Text to read –
______________________________

Browse By

Primary Looming, Bartley & Tautznik’s Positions/Styles on Display…

Tautznik, Hershel, & Bartley at Monday's debate (via screen capture from Easthampton Community Access.  Watch the full debate here)

Tautznik, Hershel, & Bartley at Monday’s debate (via screen capture from Easthampton Community Access. Watch the full debate from ECAT here)

EASTHAMPTON—Crossing swords for the second time in the remarkably short primary campaign, Easthampton Mayor Michael Tautznik and Holyoke Ward 3 Councilor David Bartley displayed the choice Democrats will have in next week‘s special primary election.  Monday’s 90 minutes debate at the high school here, organized by Easthampton Community Access TV and Easthampton Democrats, was one of the higher profile events in the otherwise quiet sprint to the primary that precedes the general election to replace Mike Knapik.

______________________________

Items –
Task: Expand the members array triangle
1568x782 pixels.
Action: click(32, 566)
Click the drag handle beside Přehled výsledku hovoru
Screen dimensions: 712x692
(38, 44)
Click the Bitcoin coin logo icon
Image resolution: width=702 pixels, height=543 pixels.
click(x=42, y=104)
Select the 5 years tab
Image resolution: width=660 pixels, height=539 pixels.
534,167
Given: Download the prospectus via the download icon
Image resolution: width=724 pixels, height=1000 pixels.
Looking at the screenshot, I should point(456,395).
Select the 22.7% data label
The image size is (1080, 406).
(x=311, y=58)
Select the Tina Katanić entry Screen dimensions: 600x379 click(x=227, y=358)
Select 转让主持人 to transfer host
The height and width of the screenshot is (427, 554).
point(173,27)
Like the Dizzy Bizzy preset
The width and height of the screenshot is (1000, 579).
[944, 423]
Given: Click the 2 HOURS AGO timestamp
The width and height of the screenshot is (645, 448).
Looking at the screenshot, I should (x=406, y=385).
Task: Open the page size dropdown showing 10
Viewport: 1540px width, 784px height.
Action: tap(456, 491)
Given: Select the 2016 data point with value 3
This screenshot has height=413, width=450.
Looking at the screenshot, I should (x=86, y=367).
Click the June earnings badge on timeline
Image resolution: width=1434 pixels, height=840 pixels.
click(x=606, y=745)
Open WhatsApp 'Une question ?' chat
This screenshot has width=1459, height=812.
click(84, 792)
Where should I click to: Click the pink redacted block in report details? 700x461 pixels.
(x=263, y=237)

______________________________

Complete the following –
A: From the article on the Easthampton debate, extract the passage from "Primary Looming, Bartley" to "replace Mike Knapik.".
B: Rewrite the article's paragraph beginning "EASTHAMPTON—Crossing swords" more briefly, keeping its main facts.
C: Summarize the article in two sentences.
Base your work only on the article, not on the items.

The answers –
A:
Primary Looming, Bartley & Tautznik’s Positions/Styles on Display…

Tautznik, Hershel, & Bartley at Monday's debate (via screen capture from Easthampton Community Access.  Watch the full debate here)

Tautznik, Hershel, & Bartley at Monday’s debate (via screen capture from Easthampton Community Access. Watch the full debate from ECAT here)

EASTHAMPTON—Crossing swords for the second time in the remarkably short primary campaign, Easthampton Mayor Michael Tautznik and Holyoke Ward 3 Councilor David Bartley displayed the choice Democrats will have in next week‘s special primary election.  Monday’s 90 minutes debate at the high school here, organized by Easthampton Community Access TV and Easthampton Democrats, was one of the higher profile events in the otherwise quiet sprint to the primary that precedes the general election to replace Mike Knapik.

B: Easthampton Mayor Michael Tautznik and Holyoke Ward 3 Councilor David Bartley met for their second debate of a very short primary campaign, showing Democrats the choice they face in next week's special primary. The 90-minute Monday debate at the high school, organized by Easthampton Community Access TV and Easthampton Democrats, was one of the more prominent events in a quiet race. The primary precedes the general election to replace Mike Knapik.

C: Easthampton Mayor Michael Tautznik and Holyoke Ward 3 Councilor David Bartley debated for the second time on Monday, displaying the choice Democrats will have in next week's special primary. The 90-minute debate at the high school, organized by Easthampton Community Access TV and Easthampton Democrats, was a higher-profile event in a quiet run-up to the primary before the general election to replace Mike Knapik.